Between the conception and the creation
The optimism wasn't completely unfounded. Possibly, free software wouldn't have come as far as it has without a streak of optimism that was unjustified by events.
Then, too, unexpected surprises have happened along the way. The code of major projects like OpenOffice.org and Java was released. Other movements such as Open Access have taken the ideas of free software and applied them to concerns other than software. More recently, combining with crowdfunding, free software seems poised to create a whole new niche of small businesses, making free hardware a reality at last. Even if a majority don't share free software ideals, they are starting to receive some circulation.

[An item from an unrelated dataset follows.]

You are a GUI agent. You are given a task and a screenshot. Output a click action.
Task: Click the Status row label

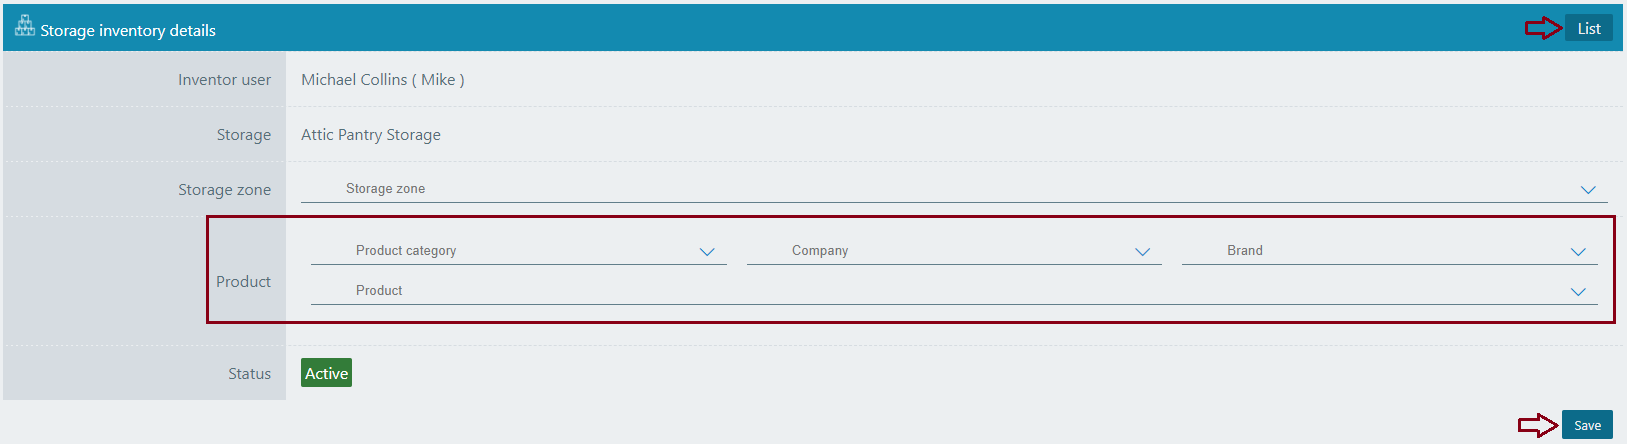click(249, 374)
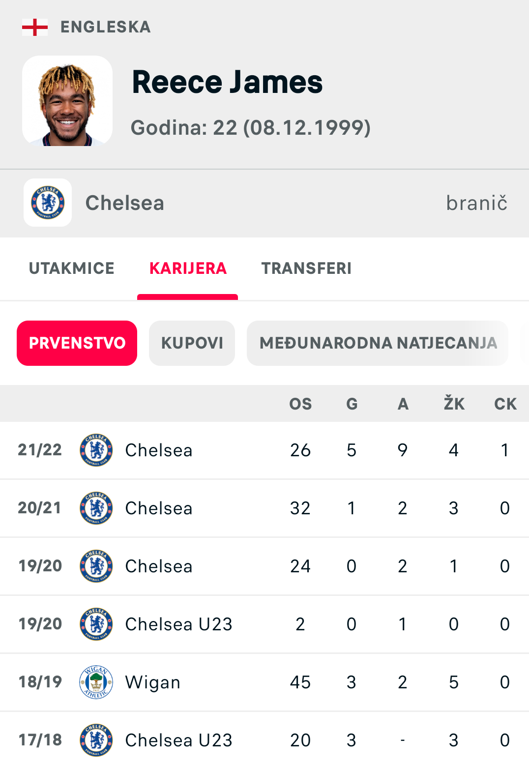
Task: Tap Chelsea crest in 21/22 row
Action: [x=96, y=450]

All the same, in my professional life I sometimes feel trapped in "The Monkey's Paw," that short story in which every wish is fulfilled to the letter, but in a way so far from the spirit that another miracle is needed. We may no longer be at the whim of IBM or Microsoft, but we are sometimes still too much under the influence of our own examples of corporate success, like Canonical and Red Hat. Too many of the community projects these days are small with no voice compared to that of companies.
True, most companies today use free software, but they do so to save hiring developers and to reduce development time. When they reach the marketplace, suddenly free software is of less concern. Some support free software only in the hopes of luring customers to proprietary tools instead. Many more offer free services like free software, but still insist upon a degree of control over customers' data that is unacceptable.
For too many companies, free software is a tactic that matters only because it reduces their development time. If they talk about the rights and privacy of users, their rhetoric is vague, and little supported by actions -- or even their own features and services. The open source position in the old debates appears to have won out over the free software position, reducing free software to enabling developers and paying no attention to returning control of everybody's computer to them.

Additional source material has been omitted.